GSA Annual Meeting in Phoenix, Arizona, USA - 2019

Paper No. 36-14
Presentation Time: 9:00 AM-5:30 PM

ASSESSING THE CHEMOSTRATIGRAPHIC RECORD OF SEDIMENTARY MERCURY CONCENTRATIONS ACROSS THE END-CRETACEOUS MASS EXTINCTION EVENT


KNIGHT, Marisa D.1, MEIER, Clara L.1, BROWNING, James V.2, JOHANSSON, Sara3, LINDSKOG, Anders4 and THEM II, Theodore R.1, (1)Department of Geology and Environmental Geosciences, College of Charleston, Charleston, SC 29424, (2)Department of Earth and Planetary Sciences, Rutgers University, New Brunswick, 610 Taylor Rd., Piscataway, NJ 08854, (3)Division of Engineering Geology, Lund University, Lund, SE-221 00, Sweden, (4)National High Magnetic Field Laboratory, 1800 E Paul Dirac Dr, Tallahassee, FL 32310; Department of Earth, Ocean, and Atmospheric Sciences, Florida State University, National High Magnetic Field Laboratory, Tallahassee, FL 32306; Department of Geology, Lund University, Sölvegatan 12, Lund, SE-223 62, Sweden

One of the most contentious scientific debates today concerns the causal mechanisms of the end-Cretaceous mass extinction. The two plausible explanations of this event relate to the impact of an extraterrestrial body or the emplacement of the Deccan Traps. There is geochemical, sedimentological, and biological evidence supporting each of these possibilities. Recently, it has been suggested that mercury (Hg) concentrations of Upper Cretaceous sediments support mass volcanism as the primary driver of the mass extinction. A global compilation of sedimentary Hg data that span the K/Pg boundary, however, reveal contradictory results. Therefore, increasing the number of locations that have been studied will greatly improve our understanding of Hg cycling across an ancient interval of major environmental and biological disturbances. We will present Hg data from a suite of locations from the New Jersey Coastal Plain as well as a site in Sweden.

→ **DATA UNDER STUDY**:
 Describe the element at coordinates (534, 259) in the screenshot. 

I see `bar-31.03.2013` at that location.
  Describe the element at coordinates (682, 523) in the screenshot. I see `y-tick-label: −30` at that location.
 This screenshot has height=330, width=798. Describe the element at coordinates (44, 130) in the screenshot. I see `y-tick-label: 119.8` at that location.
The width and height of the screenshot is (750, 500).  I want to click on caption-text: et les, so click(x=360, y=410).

→ **HOW TO COMPLETE THIS TASK**: List every author named on the abstract about mercury across the end-Cretaceous mass extinction.

→ **RESULT OF THIS TASK**: KNIGHT, Marisa D.; MEIER, Clara L.; BROWNING, James V.; JOHANSSON, Sara; LINDSKOG, Anders; THEM II, Theodore R.